Exercise directions> Output every record below precisely as it is written.

Saved data entries>

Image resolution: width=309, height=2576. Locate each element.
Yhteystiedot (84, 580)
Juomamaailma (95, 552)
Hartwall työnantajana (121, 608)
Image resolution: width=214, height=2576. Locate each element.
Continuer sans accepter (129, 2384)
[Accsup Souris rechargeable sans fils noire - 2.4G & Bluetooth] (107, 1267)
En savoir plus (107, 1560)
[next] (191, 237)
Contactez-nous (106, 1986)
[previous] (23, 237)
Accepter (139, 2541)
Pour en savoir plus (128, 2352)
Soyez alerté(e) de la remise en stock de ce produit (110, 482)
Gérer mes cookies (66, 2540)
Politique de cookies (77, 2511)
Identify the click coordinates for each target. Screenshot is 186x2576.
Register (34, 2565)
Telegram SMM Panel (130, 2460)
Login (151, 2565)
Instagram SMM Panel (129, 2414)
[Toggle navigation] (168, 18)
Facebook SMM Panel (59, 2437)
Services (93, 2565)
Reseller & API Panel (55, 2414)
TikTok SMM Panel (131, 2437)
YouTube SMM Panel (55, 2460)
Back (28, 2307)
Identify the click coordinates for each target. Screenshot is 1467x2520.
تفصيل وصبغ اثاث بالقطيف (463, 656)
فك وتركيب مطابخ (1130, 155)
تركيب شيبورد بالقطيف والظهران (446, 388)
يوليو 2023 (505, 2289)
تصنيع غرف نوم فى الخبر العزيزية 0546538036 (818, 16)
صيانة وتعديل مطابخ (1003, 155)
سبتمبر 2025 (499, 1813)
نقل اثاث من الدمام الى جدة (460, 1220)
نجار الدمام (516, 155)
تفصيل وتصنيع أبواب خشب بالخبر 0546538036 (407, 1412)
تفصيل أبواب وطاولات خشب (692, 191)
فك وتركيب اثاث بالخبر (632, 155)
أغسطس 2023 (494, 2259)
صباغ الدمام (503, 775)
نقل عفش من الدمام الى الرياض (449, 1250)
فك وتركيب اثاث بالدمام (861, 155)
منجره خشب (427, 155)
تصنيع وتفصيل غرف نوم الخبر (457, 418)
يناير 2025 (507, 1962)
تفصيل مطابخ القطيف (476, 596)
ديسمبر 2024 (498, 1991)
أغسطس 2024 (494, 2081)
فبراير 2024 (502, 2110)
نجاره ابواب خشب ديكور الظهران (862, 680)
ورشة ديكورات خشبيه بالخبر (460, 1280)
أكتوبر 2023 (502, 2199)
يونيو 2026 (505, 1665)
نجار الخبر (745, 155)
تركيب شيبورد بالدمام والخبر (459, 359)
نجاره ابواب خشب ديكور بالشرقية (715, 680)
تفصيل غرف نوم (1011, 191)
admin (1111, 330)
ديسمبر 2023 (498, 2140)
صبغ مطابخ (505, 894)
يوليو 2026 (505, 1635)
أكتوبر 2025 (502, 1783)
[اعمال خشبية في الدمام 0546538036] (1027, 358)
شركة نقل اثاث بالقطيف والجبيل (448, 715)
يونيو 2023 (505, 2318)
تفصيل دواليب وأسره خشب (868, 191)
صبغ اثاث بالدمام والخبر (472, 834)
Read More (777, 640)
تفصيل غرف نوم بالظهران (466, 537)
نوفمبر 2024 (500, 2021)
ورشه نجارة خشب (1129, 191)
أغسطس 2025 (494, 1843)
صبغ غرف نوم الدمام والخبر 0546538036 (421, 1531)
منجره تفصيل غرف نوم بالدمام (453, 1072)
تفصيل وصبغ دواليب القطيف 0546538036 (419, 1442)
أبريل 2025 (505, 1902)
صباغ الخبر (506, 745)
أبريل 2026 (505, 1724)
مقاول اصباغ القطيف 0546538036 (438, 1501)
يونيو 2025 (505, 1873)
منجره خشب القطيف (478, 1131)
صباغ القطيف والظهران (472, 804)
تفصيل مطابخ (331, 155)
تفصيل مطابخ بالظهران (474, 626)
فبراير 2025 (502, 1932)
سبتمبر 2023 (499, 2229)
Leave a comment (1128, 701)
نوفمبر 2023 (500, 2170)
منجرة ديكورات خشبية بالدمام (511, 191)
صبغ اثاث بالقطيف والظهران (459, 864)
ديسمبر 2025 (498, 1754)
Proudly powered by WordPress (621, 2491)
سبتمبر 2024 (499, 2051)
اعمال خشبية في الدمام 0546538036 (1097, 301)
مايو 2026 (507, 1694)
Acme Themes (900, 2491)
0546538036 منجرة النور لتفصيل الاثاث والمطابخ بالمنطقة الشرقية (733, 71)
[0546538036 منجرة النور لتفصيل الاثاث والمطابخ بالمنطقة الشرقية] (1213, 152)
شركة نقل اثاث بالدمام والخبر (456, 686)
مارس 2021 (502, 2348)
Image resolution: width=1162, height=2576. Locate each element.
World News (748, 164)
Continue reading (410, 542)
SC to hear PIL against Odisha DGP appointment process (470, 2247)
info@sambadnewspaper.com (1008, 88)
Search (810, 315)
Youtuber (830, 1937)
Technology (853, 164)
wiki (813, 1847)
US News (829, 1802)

Your response>
Image resolution: width=309, height=2576. Locate each element.
Yhteystiedot (84, 580)
Juomamaailma (95, 552)
Hartwall työnantajana (121, 608)
Image resolution: width=214, height=2576. Locate each element.
Continuer sans accepter (129, 2384)
[Accsup Souris rechargeable sans fils noire - 2.4G & Bluetooth] (107, 1267)
En savoir plus (107, 1560)
[next] (191, 237)
Contactez-nous (106, 1986)
[previous] (23, 237)
Accepter (139, 2541)
Pour en savoir plus (128, 2352)
Soyez alerté(e) de la remise en stock de ce produit (110, 482)
Gérer mes cookies (66, 2540)
Politique de cookies (77, 2511)
Identify the click coordinates for each target. Screenshot is 186x2576.
Register (34, 2565)
Telegram SMM Panel (130, 2460)
Login (151, 2565)
Instagram SMM Panel (129, 2414)
[Toggle navigation] (168, 18)
Facebook SMM Panel (59, 2437)
Services (93, 2565)
Reseller & API Panel (55, 2414)
TikTok SMM Panel (131, 2437)
YouTube SMM Panel (55, 2460)
Back (28, 2307)
Identify the click coordinates for each target. Screenshot is 1467x2520.
تفصيل وصبغ اثاث بالقطيف (463, 656)
فك وتركيب مطابخ (1130, 155)
تركيب شيبورد بالقطيف والظهران (446, 388)
يوليو 2023 (505, 2289)
تصنيع غرف نوم فى الخبر العزيزية 0546538036 (818, 16)
صيانة وتعديل مطابخ (1003, 155)
سبتمبر 2025 (499, 1813)
نقل اثاث من الدمام الى جدة (460, 1220)
نجار الدمام (516, 155)
تفصيل وتصنيع أبواب خشب بالخبر 0546538036 (407, 1412)
تفصيل أبواب وطاولات خشب (692, 191)
فك وتركيب اثاث بالخبر (632, 155)
أغسطس 2023 (494, 2259)
صباغ الدمام (503, 775)
نقل عفش من الدمام الى الرياض (449, 1250)
فك وتركيب اثاث بالدمام (861, 155)
منجره خشب (427, 155)
تصنيع وتفصيل غرف نوم الخبر (457, 418)
يناير 2025 (507, 1962)
تفصيل مطابخ القطيف (476, 596)
ديسمبر 2024 (498, 1991)
أغسطس 2024 (494, 2081)
فبراير 2024 (502, 2110)
نجاره ابواب خشب ديكور الظهران (862, 680)
ورشة ديكورات خشبيه بالخبر (460, 1280)
أكتوبر 2023 (502, 2199)
يونيو 2026 (505, 1665)
نجار الخبر (745, 155)
تركيب شيبورد بالدمام والخبر (459, 359)
نجاره ابواب خشب ديكور بالشرقية (715, 680)
تفصيل غرف نوم (1011, 191)
admin (1111, 330)
ديسمبر 2023 (498, 2140)
صبغ مطابخ (505, 894)
يوليو 2026 (505, 1635)
أكتوبر 2025 (502, 1783)
[اعمال خشبية في الدمام 0546538036] (1027, 358)
شركة نقل اثاث بالقطيف والجبيل (448, 715)
يونيو 2023 (505, 2318)
تفصيل دواليب وأسره خشب (868, 191)
صبغ اثاث بالدمام والخبر (472, 834)
Read More (777, 640)
تفصيل غرف نوم بالظهران (466, 537)
نوفمبر 2024 (500, 2021)
ورشه نجارة خشب (1129, 191)
أغسطس 2025 (494, 1843)
صبغ غرف نوم الدمام والخبر 0546538036 (421, 1531)
منجره تفصيل غرف نوم بالدمام (453, 1072)
تفصيل وصبغ دواليب القطيف 0546538036 (419, 1442)
أبريل 2025 (505, 1902)
صباغ الخبر (506, 745)
أبريل 2026 (505, 1724)
مقاول اصباغ القطيف 0546538036 (438, 1501)
يونيو 2025 (505, 1873)
منجره خشب القطيف (478, 1131)
صباغ القطيف والظهران (472, 804)
تفصيل مطابخ (331, 155)
تفصيل مطابخ بالظهران (474, 626)
فبراير 2025 (502, 1932)
سبتمبر 2023 (499, 2229)
Leave a comment (1128, 701)
نوفمبر 2023 (500, 2170)
منجرة ديكورات خشبية بالدمام (511, 191)
صبغ اثاث بالقطيف والظهران (459, 864)
ديسمبر 2025 (498, 1754)
Proudly powered by WordPress (621, 2491)
سبتمبر 2024 (499, 2051)
اعمال خشبية في الدمام 0546538036 (1097, 301)
مايو 2026 (507, 1694)
Acme Themes (900, 2491)
0546538036 منجرة النور لتفصيل الاثاث والمطابخ بالمنطقة الشرقية (733, 71)
[0546538036 منجرة النور لتفصيل الاثاث والمطابخ بالمنطقة الشرقية] (1213, 152)
شركة نقل اثاث بالدمام والخبر (456, 686)
مارس 2021 (502, 2348)
Image resolution: width=1162, height=2576. Locate each element.
World News (748, 164)
Continue reading (410, 542)
SC to hear PIL against Odisha DGP appointment process (470, 2247)
info@sambadnewspaper.com (1008, 88)
Search (810, 315)
Youtuber (830, 1937)
Technology (853, 164)
wiki (813, 1847)
US News (829, 1802)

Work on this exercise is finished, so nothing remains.